— WORK INSTRUCTIONS —
Word for word, print each record, dropping any image it holds.

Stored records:
========================
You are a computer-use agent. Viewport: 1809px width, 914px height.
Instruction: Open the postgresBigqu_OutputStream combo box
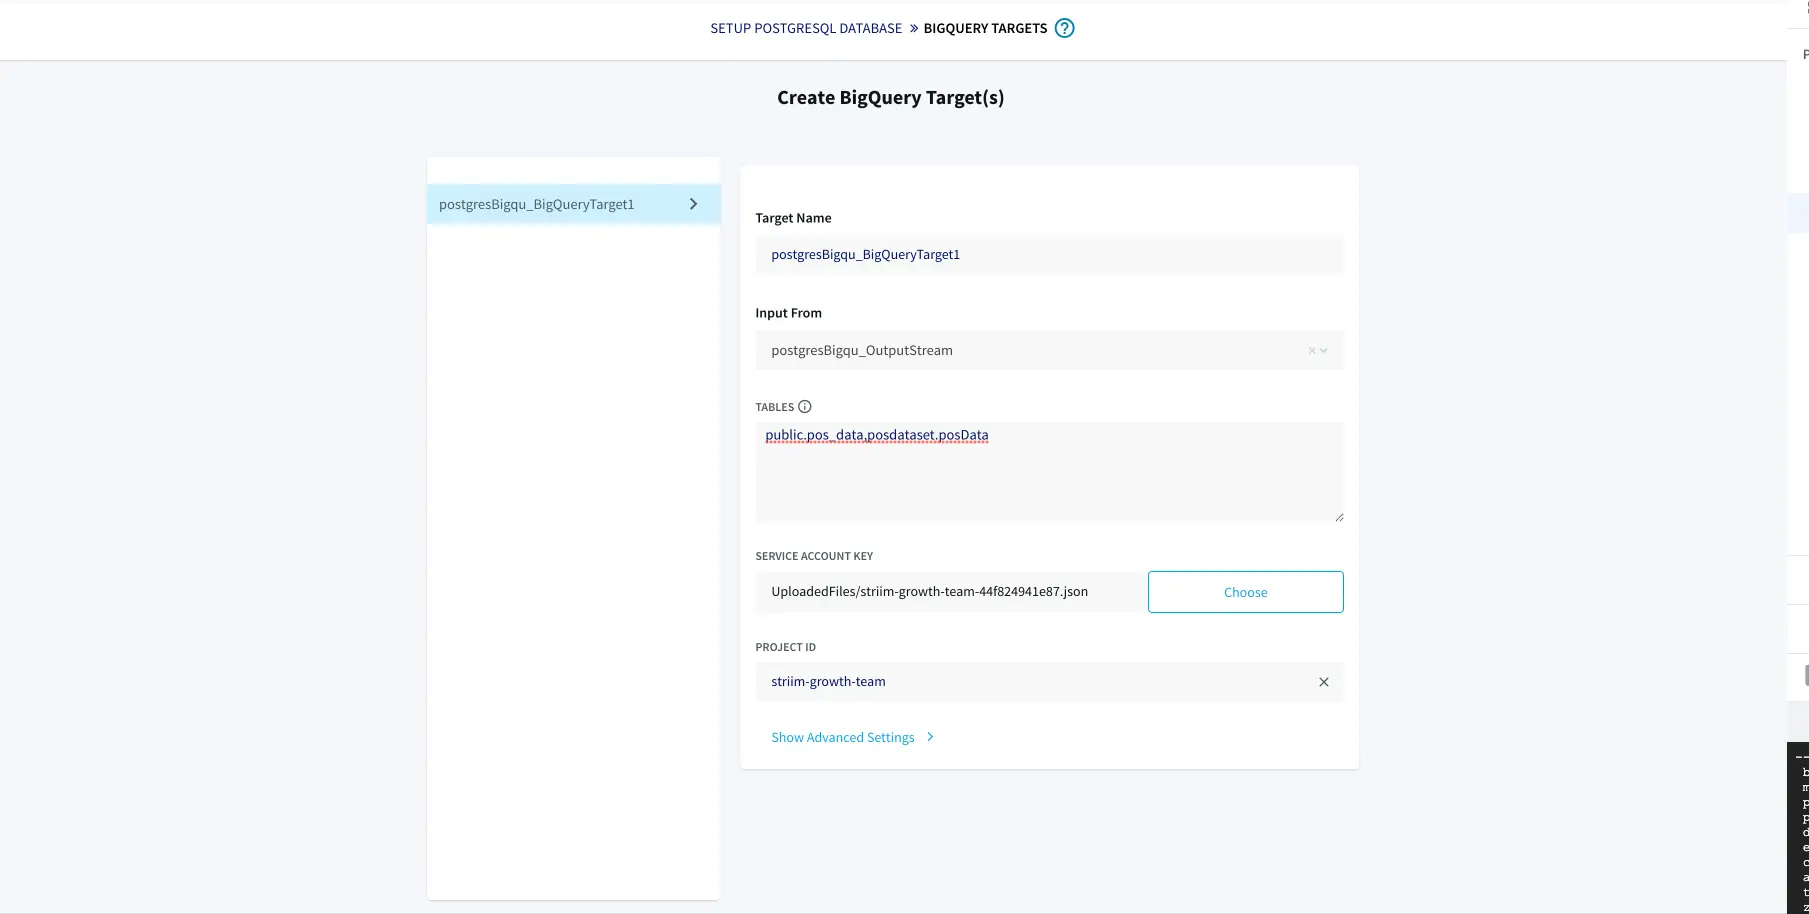[x=1030, y=351]
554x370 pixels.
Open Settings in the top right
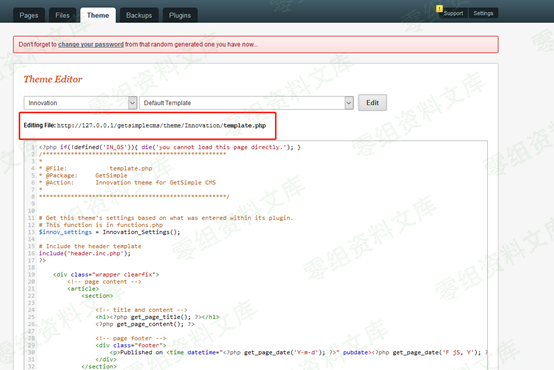coord(483,13)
========================
— ANSWER BOX —
You are a computer-use agent. Viewport: 1809px width, 914px height.
Instruction: Open the postgresBigqu_OutputStream combo box
[x=1030, y=351]
554x370 pixels.
Open Settings in the top right
coord(483,13)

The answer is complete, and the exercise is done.